最後に日本航空での取り組みを紹介しよう。同社では、かなり早い段階で「休暇活用型」「ブリージャー」を中心としてワーケーションを推進してきている。
近年は「働く」ことを問い直す観点から「地域に行って長めの滞在をする」形でのワーケーションを展開している。当ケースでは、働き方の柔軟性を体感するというよりも、地域住民の望むことや、参加者自らが今後労働力の可能性となるもの(農作業や地域での街づくりの提案など)を体験する。こうした実践を継続し、後々は対価が発生する形も見据え、地域と社員双方が成長していける仕組み創りを目指していくという。この取り組みを通じて、働く人は「働く」ということそのものを考えるきっかけを得られるだろう。

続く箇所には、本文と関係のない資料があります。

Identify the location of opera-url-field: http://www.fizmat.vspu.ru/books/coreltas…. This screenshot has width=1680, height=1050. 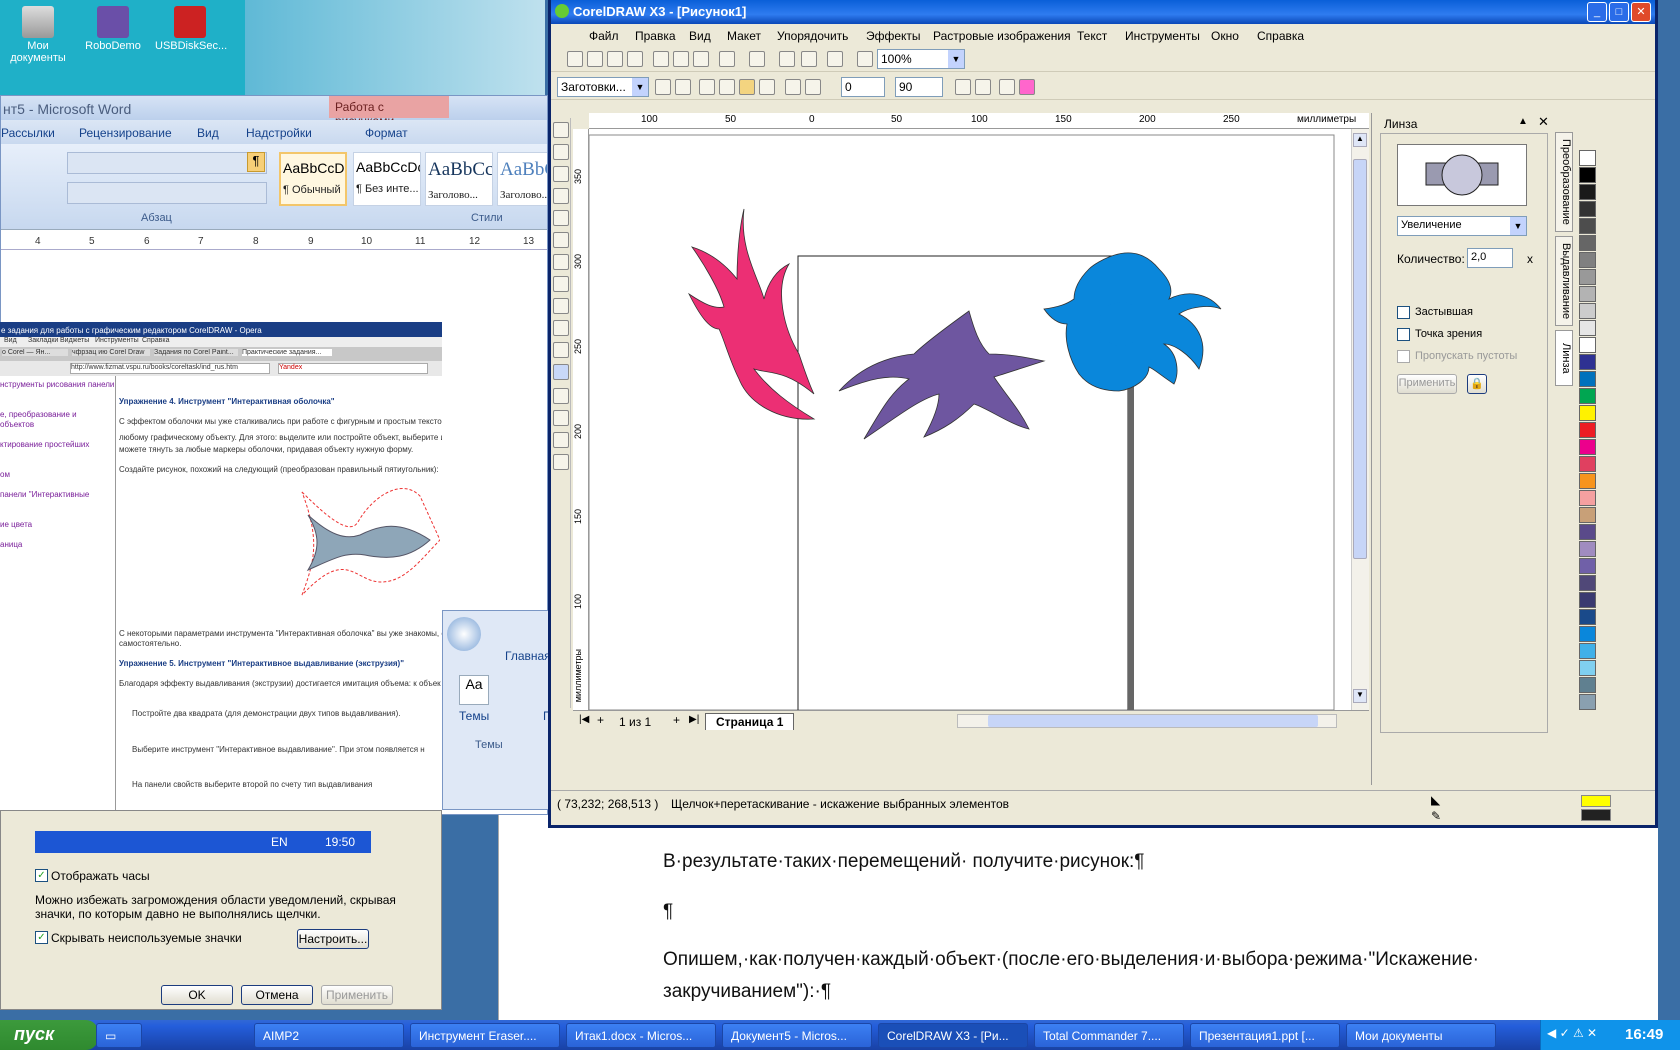
(170, 368).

また、一人一人誰しもがゆかりの土地・行きたい土地も異なることから、先の取り組みを初動は4地域でのスタートだが、将来的に47都道府県へと広げ、個人が能動的に参加できるきっかけを増やし、ワーケーション制度を通して、例えばだが日本全体の労働力人口の減少といった社会課題を解決できるようなスキームを創り上げられるようになることを目標としているという。

まとめ

ワーケーションの実施自体がゴールなのではなく「各自の目的や目標に向かうツールとして活用することによって有意義となる」ものだ。今回まとめたようなワーケーションメリットを伸ばしつつワーケーションデメリットや課題と向き合い、企業・自治体・働く人各々が第一歩・第一回を踏み出すことによって、新たな動きが加速する。その先で、現在見えている以上の企業・自治体・働く人にとっての三方良しが見えてくるだろう。